Les Arabes et les autres

Il apparaît en fait assez difficile de dire qui sont véritablement ces Sarrasins. Avec une orthographe fluctuante, y compris pour la plante à laquelle on a donné leur nom sans doute à cause de sa couleur brune, ils désignent les populations berbères et arabes converties à l’islam, ainsi d’ailleurs que d’autres groupes, tels ceux de la Chanson de Roland, en fait des Basques. L’étymologie, par grec et latin [Saraceni] interposés, les rattache à des nomades venus de Syrie et d’Irak, voire d’Iran. Ils sont théoriquement plus ou moins distingués des Maures, censés habiter le Maghreb et qui laisseront peut-être leur nom au massif sud-alpin des Maures, voire à la vallée savoyarde de la Maurienne, interprétations pourtant aujourd’hui peu retenues. On ne doit pas oublier que le terme aura été utilisé dans la littérature historique ancienne pour le monde des califats omeyyade et abbasside. D’une manière plus générale, les Occidentaux l’auront appliquée à tous les Arabo-musulmans – comme, de l’autre côté, le vocable Francs [Faranj en arabe et Farangi en persan] aura longtemps désigné tous les chrétiens de l’Europe occidentale.

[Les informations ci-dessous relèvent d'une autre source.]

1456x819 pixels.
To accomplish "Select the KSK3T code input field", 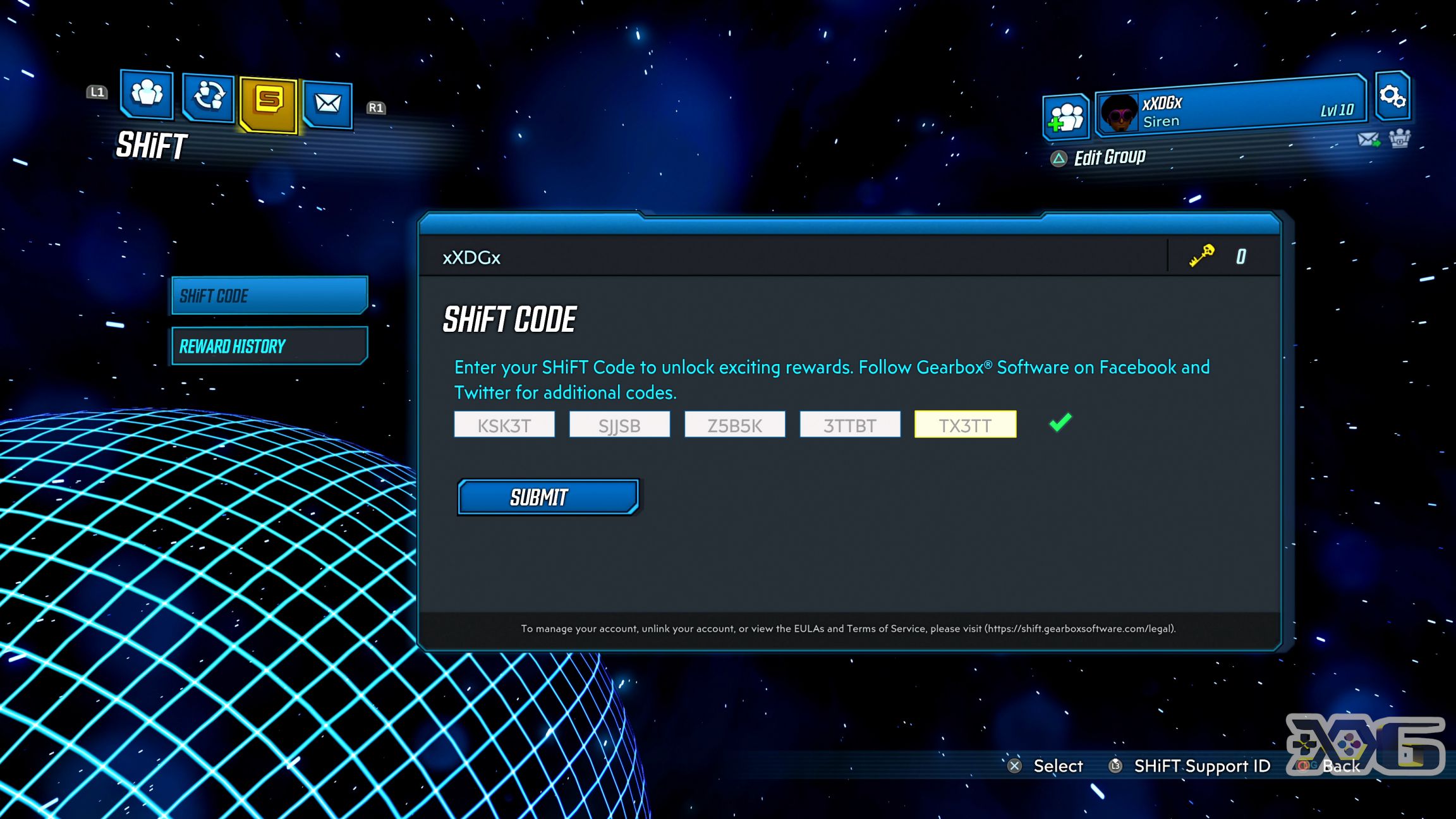I will pyautogui.click(x=504, y=424).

Les Lyonnais ont rencontré les Sarrasins dès la grande expansion de l’islam au VIIIe siècle. Paradoxalement, le fait qu’on ait ultérieurement mis sur leur compte une bonne partie des ravages en réalité commis par Charles Martel (688-741) a contribué à donner d’eux une image négative. La poussée arabe est pourtant incontestable, lancée par Mohammed (570-632) lui-même : le monde méditerranéen voit déferler les musulmans peu de temps après son décès. Le VIIIe siècle subit donc leur expansion, allant bien au-delà de la région lyonnaise, mais géographiquement arrê- tée en 732 à Poitiers par Charles Martel et d’autres grands capitaines comme Eudes d’Aquitaine (681-735).

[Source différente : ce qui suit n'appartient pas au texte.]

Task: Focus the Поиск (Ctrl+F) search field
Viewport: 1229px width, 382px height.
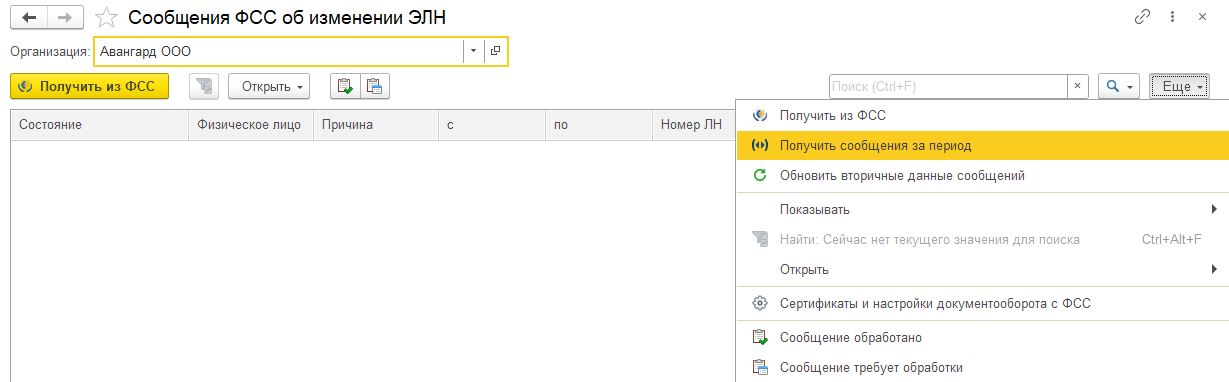Action: click(948, 87)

Les Sarrasins ont remonté la vallée du Rhône dès 724-725, avec l’occupation d’Autun, mais ils ont échoué devant Sens. Ils se sont notamment emparés de l’Albigeois, du Rouergue, du Gévaudan et du Velay, remontant même un peu la Loire. Le Puy, Brioude et Clermont sont occupés, tout comme Lyon, Mâcon et Autun. Outre ceux de cette ville et de Luxeuil, ils ont pillé les monastères lyonnais de l’Île-Barbe et de Saint- Pierre. Dans la capitale des Gaules, ils s’en seront pris aux recluseries de la Platière et de Saint-Clair et aux églises Saint-Georges et Saint-Paul. Certains ont voulu voir dans la toponymie locale des traces de leur passage, par exemple avec l’Azergues [l’oued Azerga, qui signifierait la rivière bleue] ou des lieux comme Thizy et Theizé, repris du kabyle signifiant col ; beaucoup ont également cru qu’Ain constituait un décalque de l’arabe aïn, signifiant source.

Jusque dans le Valais

En réalité, en dehors de ce que racontent les chroniques de l’époque ou surtout d’après, on manque de renseignements précis, certains historiens estimant même ne pas disposer de la certitude que Lyon ait effectivement été submergée par les armées musulmanes

En outre, on a attribué aux Sarrasins beaucoup plus qu’ils n’ont réellement fait, voire, comme dans le cas précité de Charles Martel, des destructions dont ils n’étaient pas responsables : la rumeur publique et la mémoire collective ont souvent tendance à tout mettre sur le compte d’un adversaire devenu l’archétype du Mal. Cela n’a pas empêché l’historiographie romantique de brosser, comme Jules Michelet (1798-1874), des tableaux apocalyptiques : « La célérité prodigieuse de ces brigands, qui voltigeaient partout, semblait les multiplier ; ils commençaient à passer en plus grand nombre : on craignait que, selon leur usage, après avoir fait un désert d’une partie des contrées du Midi, ils ne finissent par s’y établir ».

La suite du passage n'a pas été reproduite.